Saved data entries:

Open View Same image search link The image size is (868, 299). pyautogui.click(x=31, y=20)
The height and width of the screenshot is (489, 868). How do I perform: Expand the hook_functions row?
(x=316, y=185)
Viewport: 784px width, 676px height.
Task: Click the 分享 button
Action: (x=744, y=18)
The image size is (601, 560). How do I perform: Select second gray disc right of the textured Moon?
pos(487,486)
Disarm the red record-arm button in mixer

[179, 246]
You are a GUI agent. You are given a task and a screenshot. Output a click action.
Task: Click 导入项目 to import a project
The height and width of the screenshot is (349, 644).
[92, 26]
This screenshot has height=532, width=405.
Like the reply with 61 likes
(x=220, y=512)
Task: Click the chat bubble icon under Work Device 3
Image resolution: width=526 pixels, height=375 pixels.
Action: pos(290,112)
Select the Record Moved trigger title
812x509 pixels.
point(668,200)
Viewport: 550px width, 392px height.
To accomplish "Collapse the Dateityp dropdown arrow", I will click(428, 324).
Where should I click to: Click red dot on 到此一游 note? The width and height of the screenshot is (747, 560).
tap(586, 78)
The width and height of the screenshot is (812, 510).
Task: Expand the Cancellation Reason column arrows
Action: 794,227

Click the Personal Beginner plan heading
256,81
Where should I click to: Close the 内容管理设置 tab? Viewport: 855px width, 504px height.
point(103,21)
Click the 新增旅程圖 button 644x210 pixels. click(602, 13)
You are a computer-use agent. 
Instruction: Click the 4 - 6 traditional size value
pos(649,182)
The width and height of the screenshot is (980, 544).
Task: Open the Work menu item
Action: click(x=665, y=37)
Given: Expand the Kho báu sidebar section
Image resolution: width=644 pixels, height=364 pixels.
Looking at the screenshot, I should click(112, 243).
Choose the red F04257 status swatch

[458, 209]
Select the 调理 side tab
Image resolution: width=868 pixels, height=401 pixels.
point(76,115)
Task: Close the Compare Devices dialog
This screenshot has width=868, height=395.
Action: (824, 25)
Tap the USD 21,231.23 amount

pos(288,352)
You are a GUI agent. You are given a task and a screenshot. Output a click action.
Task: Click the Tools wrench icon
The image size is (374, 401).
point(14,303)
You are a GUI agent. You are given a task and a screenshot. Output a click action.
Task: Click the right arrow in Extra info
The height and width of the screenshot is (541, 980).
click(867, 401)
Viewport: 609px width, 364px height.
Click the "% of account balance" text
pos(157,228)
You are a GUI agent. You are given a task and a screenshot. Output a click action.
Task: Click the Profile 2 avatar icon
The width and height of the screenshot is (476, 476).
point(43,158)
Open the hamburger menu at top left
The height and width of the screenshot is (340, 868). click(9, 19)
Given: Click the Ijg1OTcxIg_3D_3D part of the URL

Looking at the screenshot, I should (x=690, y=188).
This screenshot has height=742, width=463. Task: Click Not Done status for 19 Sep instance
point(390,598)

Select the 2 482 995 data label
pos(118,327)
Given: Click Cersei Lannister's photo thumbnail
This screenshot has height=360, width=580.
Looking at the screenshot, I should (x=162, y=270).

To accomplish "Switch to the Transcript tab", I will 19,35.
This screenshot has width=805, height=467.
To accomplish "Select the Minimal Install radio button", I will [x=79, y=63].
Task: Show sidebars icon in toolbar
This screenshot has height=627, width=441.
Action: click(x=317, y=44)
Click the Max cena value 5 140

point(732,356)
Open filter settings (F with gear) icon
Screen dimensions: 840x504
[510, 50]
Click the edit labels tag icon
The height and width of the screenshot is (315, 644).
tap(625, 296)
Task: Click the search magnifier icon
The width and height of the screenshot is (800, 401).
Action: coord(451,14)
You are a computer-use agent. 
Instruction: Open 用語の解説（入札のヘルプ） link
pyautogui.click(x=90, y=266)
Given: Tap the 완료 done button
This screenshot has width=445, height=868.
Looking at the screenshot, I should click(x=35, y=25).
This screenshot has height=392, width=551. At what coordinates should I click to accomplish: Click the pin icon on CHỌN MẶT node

DIRECTIONS: Look above for the line containing "Click the Max cena value 5 140". Return it and each line after it exactly, through the last line, and nothing more.

EXERCISE RESULT:
Click the Max cena value 5 140

point(732,356)
Open filter settings (F with gear) icon
Screen dimensions: 840x504
[510, 50]
Click the edit labels tag icon
The height and width of the screenshot is (315, 644).
tap(625, 296)
Task: Click the search magnifier icon
The width and height of the screenshot is (800, 401).
Action: coord(451,14)
You are a computer-use agent. 
Instruction: Open 用語の解説（入札のヘルプ） link
pyautogui.click(x=90, y=266)
Given: Tap the 완료 done button
This screenshot has width=445, height=868.
Looking at the screenshot, I should click(x=35, y=25).
This screenshot has height=392, width=551. At what coordinates should I click to accomplish: Click the pin icon on CHỌN MẶT node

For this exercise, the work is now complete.